The commission’s aims are beyond dispute and I support them completely, but I share the view of the noble Lord, Lord Lester, that removing Section 3 is not of any great significance. There are things that are much more important in ensuring that the commission’s work will continue, improve and be clearer in the future. I do not think that the section does any harm, but I also do not think that it is terribly important if it goes.
A sad thing is the overriding view that seems to be around now, perhaps in government and perhaps everywhere else, that the commission has failed. I challenge that, as I think that the commission has done some excellent work during the six years that I have been there, in spite of enormous difficulties in trying to meld a whole lot of additional categories of people to be protected, as well as the original protected groups, with the people representing those groups feeling that they were going to be in some way diluted. That has made life very difficult in the commission, but I think that many of those difficulties have been overcome.
Society as a whole still has huge problems—I agree with the noble Lord, Lord Ouseley, about that. We still have racism and there is still a stigma attached to disability and so on. However, there have been major achievements in the recognition of that, in the ability to speak about it and in the protection of many people who were not protected before. There have been a lot of improvements. The work of the commission should not always be criticised as vague and not achieving anything, as there have been some significant achievements. I say that on behalf of colleagues and former colleagues who have done the majority of that work, which I think needs to be recognised.
The fact that the Joint Committee on Human Rights will in future scrutinise the commission’s business plan and there will be increased parliamentary involvement—for example, the pre-appointment scrutiny of the new chair—is a big improvement. We have been looking at all the things that still need to be done as if everything is totally negative, but having experienced six years of the commission I think that quite a lot has been very positive, including greater transparency about the Government’s funding decisions.
It will be sad if the general duty goes, as removing it is not a huge priority, but I do not think that it will affect the work of the commission. To that extent, I do not think that the Government have to worry too much. We have to work hard to ensure that the commission’s aims are met in the future. More specific duties and responsibilities ought to be useful in improving the situation and making sure that the aims are met. I am sorry if I am in a minority here, but I am passionate about what the commission stands for and I want to acknowledge some of the good things that have happened in the six years during which I have been involved in its work.

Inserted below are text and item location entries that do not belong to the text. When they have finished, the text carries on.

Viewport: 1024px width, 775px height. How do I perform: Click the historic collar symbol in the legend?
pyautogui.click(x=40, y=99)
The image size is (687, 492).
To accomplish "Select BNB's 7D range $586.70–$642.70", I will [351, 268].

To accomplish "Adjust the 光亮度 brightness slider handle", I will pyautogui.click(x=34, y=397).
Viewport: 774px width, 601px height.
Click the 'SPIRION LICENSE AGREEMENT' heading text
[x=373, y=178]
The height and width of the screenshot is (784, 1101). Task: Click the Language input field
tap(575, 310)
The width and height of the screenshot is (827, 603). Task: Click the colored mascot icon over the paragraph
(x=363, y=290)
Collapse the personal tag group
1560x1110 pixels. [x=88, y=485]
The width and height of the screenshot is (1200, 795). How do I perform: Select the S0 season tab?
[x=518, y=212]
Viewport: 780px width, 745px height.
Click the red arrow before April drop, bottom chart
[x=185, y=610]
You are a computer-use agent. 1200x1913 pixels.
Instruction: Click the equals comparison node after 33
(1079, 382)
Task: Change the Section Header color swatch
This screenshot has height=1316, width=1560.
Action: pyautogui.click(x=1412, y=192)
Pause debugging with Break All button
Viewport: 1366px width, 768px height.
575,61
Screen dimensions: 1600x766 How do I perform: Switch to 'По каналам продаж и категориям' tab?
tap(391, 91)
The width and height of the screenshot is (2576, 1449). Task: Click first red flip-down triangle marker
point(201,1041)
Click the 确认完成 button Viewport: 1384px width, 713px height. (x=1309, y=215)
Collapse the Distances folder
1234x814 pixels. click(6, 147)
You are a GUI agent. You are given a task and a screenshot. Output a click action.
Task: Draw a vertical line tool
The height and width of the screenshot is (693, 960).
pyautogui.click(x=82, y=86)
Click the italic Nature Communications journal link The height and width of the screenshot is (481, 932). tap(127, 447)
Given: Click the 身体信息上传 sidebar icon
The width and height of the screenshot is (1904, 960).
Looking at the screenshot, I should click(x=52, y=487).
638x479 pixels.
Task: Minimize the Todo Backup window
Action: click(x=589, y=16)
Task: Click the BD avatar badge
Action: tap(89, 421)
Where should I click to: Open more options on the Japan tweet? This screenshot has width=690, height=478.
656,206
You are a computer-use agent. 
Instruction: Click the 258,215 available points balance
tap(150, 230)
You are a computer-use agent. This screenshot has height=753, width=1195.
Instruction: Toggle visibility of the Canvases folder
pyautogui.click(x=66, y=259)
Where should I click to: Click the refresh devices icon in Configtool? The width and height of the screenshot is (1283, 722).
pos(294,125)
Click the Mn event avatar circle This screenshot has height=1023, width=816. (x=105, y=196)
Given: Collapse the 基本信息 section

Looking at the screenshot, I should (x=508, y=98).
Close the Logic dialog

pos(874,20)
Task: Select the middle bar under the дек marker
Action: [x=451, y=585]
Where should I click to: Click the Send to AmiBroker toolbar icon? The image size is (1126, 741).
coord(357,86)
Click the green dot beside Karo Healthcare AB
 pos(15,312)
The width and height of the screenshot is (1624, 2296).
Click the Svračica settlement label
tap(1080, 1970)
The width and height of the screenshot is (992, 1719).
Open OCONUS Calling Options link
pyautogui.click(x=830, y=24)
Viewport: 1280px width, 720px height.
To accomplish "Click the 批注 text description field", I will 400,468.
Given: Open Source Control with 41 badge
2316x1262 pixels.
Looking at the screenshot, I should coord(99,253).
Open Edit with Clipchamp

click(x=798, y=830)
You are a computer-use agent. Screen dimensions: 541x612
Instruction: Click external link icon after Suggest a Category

My Lords, despite the legal view presented by the noble Lord, Lord Lester, I refer us back to some of the words spoken by my noble friend Lady Campbell of Surbiton. She said that the inclusion of dignity in the commission's general duty provides the glue to bind together anti-discrimination and human rights. I think I got that right. I agree with that and other important points that she made in her eloquent speech. Such an approach underpins the accepted goal of living with dignity and independence. As such, Section 3 is critical in providing coherence to the commission’s duties to promote equality and human rights. I was involved with one of the commission’s predecessor organisations, the Disability Rights Commission, in a major inquiry conducted into discrimination in access to health services by people with learning disabilities or mental illness. It indeed found discrimination; it was very effective and led to some improvements in access to healthcare for those groups. It is very important that such issues continue to be seen as a priority and investigated.
I worry that, without Section 3, that priority may be lost. I oppose the removal of Section 3. It has an important role in focusing the commission’s various duties, and I add my support to the amendments tabled by my noble friend.